La grande hypocrisie

Comment un petit dossier d’ingénierie fiscale passe à la moulinette. Et entraîne dans son sillage un tout gros scandale, celui des  » sociétés de liquidités « . Négligence initiale aux Finances, lectures divergentes d’une même loi, interventions plus ou moins occultes. L’Etat, dindon de la farce, pourrait y perdre plusieurs centaines de millions d’euros.
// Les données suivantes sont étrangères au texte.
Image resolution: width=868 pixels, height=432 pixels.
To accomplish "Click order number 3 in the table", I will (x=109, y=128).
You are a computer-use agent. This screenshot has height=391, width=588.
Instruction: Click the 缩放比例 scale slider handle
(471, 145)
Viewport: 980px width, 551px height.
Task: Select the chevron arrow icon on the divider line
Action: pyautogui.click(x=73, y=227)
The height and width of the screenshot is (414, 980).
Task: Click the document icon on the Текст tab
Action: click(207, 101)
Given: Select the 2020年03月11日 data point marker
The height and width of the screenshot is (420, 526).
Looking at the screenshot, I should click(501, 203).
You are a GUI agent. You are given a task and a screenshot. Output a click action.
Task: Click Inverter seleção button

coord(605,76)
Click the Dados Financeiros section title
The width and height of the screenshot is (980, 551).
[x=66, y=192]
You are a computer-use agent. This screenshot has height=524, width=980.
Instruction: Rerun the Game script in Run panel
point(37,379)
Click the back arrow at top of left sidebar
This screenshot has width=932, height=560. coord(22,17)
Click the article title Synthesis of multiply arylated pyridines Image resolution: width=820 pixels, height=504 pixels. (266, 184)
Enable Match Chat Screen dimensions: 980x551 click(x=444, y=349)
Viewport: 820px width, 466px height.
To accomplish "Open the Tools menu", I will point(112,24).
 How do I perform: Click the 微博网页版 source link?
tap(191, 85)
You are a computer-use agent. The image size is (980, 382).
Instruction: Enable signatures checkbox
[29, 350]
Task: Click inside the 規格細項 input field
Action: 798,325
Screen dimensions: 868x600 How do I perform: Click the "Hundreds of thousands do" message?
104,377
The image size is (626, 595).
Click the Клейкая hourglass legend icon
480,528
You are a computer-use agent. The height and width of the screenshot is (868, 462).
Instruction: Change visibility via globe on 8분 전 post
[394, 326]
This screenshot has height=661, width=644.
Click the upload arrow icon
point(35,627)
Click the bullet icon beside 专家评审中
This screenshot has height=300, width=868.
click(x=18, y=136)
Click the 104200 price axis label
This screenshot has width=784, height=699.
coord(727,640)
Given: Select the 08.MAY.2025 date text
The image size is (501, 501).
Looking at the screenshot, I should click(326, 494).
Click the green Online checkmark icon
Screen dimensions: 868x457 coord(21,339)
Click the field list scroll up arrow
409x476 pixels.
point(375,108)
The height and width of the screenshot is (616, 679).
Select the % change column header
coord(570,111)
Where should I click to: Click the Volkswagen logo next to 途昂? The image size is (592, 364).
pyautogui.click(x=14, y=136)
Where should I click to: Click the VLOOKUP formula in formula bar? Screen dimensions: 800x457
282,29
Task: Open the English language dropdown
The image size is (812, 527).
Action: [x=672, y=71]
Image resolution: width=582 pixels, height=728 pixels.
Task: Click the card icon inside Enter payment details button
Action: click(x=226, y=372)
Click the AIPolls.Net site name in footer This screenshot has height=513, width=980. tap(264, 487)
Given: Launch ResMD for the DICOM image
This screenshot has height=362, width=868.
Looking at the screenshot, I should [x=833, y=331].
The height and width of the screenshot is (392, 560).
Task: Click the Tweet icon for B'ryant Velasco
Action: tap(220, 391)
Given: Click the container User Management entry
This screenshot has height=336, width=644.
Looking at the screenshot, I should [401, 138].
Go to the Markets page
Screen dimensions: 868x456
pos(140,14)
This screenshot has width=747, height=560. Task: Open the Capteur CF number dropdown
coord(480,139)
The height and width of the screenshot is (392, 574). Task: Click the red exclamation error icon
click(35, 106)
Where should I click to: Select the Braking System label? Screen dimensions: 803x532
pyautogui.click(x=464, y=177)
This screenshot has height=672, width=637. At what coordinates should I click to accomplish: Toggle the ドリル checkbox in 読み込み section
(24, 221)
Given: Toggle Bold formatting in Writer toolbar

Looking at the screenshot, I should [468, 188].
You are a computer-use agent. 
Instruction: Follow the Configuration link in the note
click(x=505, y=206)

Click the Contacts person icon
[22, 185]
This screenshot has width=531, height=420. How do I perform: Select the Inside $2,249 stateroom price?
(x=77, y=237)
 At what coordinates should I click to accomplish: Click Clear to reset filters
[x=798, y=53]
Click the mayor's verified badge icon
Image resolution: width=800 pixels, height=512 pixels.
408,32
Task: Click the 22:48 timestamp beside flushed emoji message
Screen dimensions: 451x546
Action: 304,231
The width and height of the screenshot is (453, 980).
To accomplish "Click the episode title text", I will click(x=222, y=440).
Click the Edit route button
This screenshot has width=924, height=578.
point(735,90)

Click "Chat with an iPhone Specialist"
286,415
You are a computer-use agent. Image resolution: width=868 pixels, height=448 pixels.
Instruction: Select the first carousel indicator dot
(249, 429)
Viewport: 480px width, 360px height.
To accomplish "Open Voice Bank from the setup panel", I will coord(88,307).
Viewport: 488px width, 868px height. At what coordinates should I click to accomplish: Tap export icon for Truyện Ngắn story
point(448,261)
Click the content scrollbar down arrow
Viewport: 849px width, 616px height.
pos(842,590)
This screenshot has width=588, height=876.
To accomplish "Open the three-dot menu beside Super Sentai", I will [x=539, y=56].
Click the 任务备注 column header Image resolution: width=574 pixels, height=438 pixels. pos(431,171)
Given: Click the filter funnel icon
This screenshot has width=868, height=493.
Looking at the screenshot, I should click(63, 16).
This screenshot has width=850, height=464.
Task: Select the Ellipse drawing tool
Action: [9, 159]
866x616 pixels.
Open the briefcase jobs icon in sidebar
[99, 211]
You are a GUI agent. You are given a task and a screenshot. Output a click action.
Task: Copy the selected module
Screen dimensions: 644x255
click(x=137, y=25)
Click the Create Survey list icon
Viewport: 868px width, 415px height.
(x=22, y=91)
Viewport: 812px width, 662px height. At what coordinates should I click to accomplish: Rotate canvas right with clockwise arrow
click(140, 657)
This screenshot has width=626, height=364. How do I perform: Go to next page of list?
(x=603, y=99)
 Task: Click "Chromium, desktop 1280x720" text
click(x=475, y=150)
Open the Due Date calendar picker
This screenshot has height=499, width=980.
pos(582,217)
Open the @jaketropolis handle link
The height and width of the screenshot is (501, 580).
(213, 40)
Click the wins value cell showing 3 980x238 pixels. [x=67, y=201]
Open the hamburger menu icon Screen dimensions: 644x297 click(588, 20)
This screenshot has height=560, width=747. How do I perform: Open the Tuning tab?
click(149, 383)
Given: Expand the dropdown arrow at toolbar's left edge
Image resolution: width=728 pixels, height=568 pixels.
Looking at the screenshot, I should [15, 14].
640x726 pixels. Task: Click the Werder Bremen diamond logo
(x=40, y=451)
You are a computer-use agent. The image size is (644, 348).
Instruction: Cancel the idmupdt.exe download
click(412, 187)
C’est un arrêt de 10 pages à peine, comme les tribunaux en produisent à la pelle. Du condensé fiscal à lire entre les lignes. Insignifiant aux yeux des profanes. Susceptible, pourtant, de mettre à mal un tout grand dossier de fraude fiscale. Le 19 septembre 2008, la cour d’appel de Mons soulage un petit entrepreneur liégeois et sa femme, en conflit avec le fisc depuis près de dix ans. L’Etat perd la bataille. Les époux Gilles passent à travers les mailles du filet. Ils étaient à la tête d’une petite société active dans le secteur de l’outillage. Ils l’ont cédée, du moins en apparence, en 1996, sans payer l’impôt sur le produit de la vente. Quelque 30 millions de francs belges, soit 750 000 euros. Entièrement taxables, selon le fisc. Celui-ci réclamait 100. Il n’aura que 10. Une goutte d’eau dans l’océan, bien entendu. Mais l’arrêt  » Gilles  » fera jurisprudence auprès des nombreux adeptes des  » sociétés de liquidités « , ou cash companies, qui ont défié le fisc à la fin des années 1990. Eux aussi pourraient s’en tirer à moindre mal.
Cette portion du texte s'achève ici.